Force est de reconnaître, la CDVR est en état d’impuissance manifeste. Ne vaudrait-il pas mieux la refonder ? Sans doute, mais à la condition première d’en faire une véritable « institution publique », en l’érigeant en Conseil, qui pourrait comprendre trois commissions distinctes et autonomes : l’une aurait en charge le Dialogue ; l’autre, la Vérité, et la dernière, la Réconciliation. Car c’est une grave erreur cognitive que de les amalgamer, comme actuellement, en supposant ou laissant croire que Dialogue, Vérité et Réconciliation sont trois « idées » qui vont de pair. En réalité, il n’en est rien. Un pays peut se réconcilier, sans vérité. Ce fut le cas de la France, au sortir de la seconde guerre mondiale. De même, par leurs représentants respectifs, les citoyens d’un État peuvent dialoguer, chacun portant une ou « sa » vérité, sans pour autant être réconciliés. Toutefois, quand le dialogue est bien conduit, il amène au jour la réconciliation. C’est cela le Consensus national, la force mentale et la lucidité théorique de pouvoir dialoguer politiquement afin de fixer une vérité construite et valable pour tous. C’est pourquoi, dans bien des nations, le Consensus national procède avec des mythes. En Côte d’Ivoire, il y eut un mythe, celui de la reine Pokou, quand il fallait construire le pays-État.
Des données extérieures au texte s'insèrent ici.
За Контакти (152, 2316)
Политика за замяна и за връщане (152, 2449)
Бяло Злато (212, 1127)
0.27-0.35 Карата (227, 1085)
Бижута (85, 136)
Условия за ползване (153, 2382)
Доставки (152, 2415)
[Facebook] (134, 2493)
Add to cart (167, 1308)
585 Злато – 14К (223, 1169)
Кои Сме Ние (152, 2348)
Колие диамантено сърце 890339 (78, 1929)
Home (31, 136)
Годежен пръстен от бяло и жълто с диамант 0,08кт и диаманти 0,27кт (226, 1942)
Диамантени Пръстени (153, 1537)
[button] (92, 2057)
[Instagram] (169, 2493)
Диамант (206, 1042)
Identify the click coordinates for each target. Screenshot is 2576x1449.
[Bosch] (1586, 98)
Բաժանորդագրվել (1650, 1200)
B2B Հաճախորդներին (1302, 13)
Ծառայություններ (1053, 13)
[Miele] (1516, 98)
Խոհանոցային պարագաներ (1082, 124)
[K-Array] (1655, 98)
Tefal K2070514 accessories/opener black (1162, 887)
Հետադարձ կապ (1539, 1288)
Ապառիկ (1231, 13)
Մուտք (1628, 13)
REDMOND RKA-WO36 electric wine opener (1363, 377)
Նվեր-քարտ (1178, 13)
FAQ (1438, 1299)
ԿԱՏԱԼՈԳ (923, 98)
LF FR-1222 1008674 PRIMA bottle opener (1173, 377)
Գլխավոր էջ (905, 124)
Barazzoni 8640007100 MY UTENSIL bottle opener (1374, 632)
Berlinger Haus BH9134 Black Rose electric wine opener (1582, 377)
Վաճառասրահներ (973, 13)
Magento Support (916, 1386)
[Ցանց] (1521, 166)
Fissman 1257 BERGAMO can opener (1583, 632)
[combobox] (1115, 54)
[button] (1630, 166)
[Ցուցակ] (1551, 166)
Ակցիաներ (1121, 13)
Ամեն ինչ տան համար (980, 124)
Mais ce mythe s’est effondré, emporté par la crise ivoirienne. Que s’il en faut un nouveau, il ne peut plus être de caractère ethnique. À bien réfléchir, la construction du Consensus national sera elle-même le nouveau mythe. C’est le deuxième chemin, pour bâtir une nation à l’endroit. Le consensus est la base, la réconciliation, le toit.

Le Mali est un exemple instructif de ce qu’un pays-État, par la corruption d’un régime et la crise de la connaissance, éloigne la perspective d’une unité nationale. Lorsque plus d’un vantait la solidité démocratique du Mali, ne disions-nous pas que le président Amadou Toumani Touré ne terminerait pas son mandat ? Combien de haussements d’épaule, de railleries nous ont valu cette affirmation, jusqu’au 21 mars 2012, à la surprise générale. Mais, dans l’histoire universelle, il est une vérité implacable : les faits finissent toujours par s’aligner sur les principes. Si les principes sont mauvais, les faits le deviennent immanquablement. C’est l’une des causes de la chute et de la décadence des empires et des nations. Au Mali, la corruption avait totalement rongé de l’intérieur les institutions et les organes de l’État, et, dans le même temps, vidé la citoyenneté malienne de toute force. Un vent léger a tout emporté, et si vite, comme un fétu de paille. En effet, comment expliquer que quatre automitrailleuses (BRMDM-2) et deux véhicules de transport de troupes (BTR-60) aient eu raison du palais de Koulouba ? Cependant, et comme toujours en circonstance pareille, il se trouve des « spécialistes » et des « nationalistes », pour trouver et incriminer des boucs émissaires, en l’occurrence le MNLA et Ançar Dine, alors que le désastre rapide n’est que la conséquence brusque de la lente corruption (érosion) d’un régime dont la façade démocratique ne pouvait résister à la putréfaction du pays-État ne parvenant pas à bâtir un consensus national.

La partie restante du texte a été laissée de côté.